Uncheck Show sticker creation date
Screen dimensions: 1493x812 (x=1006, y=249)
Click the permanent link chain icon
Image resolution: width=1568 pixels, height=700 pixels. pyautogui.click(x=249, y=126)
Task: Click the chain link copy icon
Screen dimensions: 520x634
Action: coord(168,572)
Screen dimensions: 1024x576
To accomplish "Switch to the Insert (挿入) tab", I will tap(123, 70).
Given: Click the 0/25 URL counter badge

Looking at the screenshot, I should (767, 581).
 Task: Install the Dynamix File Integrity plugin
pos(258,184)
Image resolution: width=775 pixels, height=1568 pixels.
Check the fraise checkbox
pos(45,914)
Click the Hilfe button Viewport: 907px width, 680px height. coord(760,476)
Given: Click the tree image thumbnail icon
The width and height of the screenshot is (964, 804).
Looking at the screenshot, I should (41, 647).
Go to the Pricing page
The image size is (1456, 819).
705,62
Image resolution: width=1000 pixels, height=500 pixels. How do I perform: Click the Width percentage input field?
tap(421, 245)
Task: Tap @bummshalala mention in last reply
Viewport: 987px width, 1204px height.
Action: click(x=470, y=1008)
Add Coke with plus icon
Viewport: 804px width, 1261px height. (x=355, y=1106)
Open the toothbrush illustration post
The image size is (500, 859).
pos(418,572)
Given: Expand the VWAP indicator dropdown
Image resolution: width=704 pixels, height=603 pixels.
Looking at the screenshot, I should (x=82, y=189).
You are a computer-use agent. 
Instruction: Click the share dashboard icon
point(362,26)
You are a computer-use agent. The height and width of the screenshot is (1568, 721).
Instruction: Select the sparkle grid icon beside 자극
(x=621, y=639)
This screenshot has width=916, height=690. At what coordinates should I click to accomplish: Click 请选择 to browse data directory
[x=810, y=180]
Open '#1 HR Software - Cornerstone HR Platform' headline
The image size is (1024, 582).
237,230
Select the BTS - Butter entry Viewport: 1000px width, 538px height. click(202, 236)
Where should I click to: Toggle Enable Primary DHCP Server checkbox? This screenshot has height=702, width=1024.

### TASK TO CARRY OUT
Return the complete material exactly as it reads.

### TASK OUTPUT
Uncheck Show sticker creation date
Screen dimensions: 1493x812 (x=1006, y=249)
Click the permanent link chain icon
Image resolution: width=1568 pixels, height=700 pixels. pyautogui.click(x=249, y=126)
Task: Click the chain link copy icon
Screen dimensions: 520x634
Action: coord(168,572)
Screen dimensions: 1024x576
To accomplish "Switch to the Insert (挿入) tab", I will tap(123, 70).
Given: Click the 0/25 URL counter badge

Looking at the screenshot, I should (767, 581).
 Task: Install the Dynamix File Integrity plugin
pos(258,184)
Image resolution: width=775 pixels, height=1568 pixels.
Check the fraise checkbox
pos(45,914)
Click the Hilfe button Viewport: 907px width, 680px height. coord(760,476)
Given: Click the tree image thumbnail icon
The width and height of the screenshot is (964, 804).
Looking at the screenshot, I should (41, 647).
Go to the Pricing page
The image size is (1456, 819).
705,62
Image resolution: width=1000 pixels, height=500 pixels. How do I perform: Click the Width percentage input field?
tap(421, 245)
Task: Tap @bummshalala mention in last reply
Viewport: 987px width, 1204px height.
Action: click(x=470, y=1008)
Add Coke with plus icon
Viewport: 804px width, 1261px height. (x=355, y=1106)
Open the toothbrush illustration post
The image size is (500, 859).
pos(418,572)
Given: Expand the VWAP indicator dropdown
Image resolution: width=704 pixels, height=603 pixels.
Looking at the screenshot, I should (x=82, y=189).
You are a computer-use agent. 
Instruction: Click the share dashboard icon
point(362,26)
You are a computer-use agent. The height and width of the screenshot is (1568, 721).
Instruction: Select the sparkle grid icon beside 자극
(x=621, y=639)
This screenshot has width=916, height=690. At what coordinates should I click to accomplish: Click 请选择 to browse data directory
[x=810, y=180]
Open '#1 HR Software - Cornerstone HR Platform' headline
The image size is (1024, 582).
237,230
Select the BTS - Butter entry Viewport: 1000px width, 538px height. click(202, 236)
Where should I click to: Toggle Enable Primary DHCP Server checkbox? This screenshot has height=702, width=1024.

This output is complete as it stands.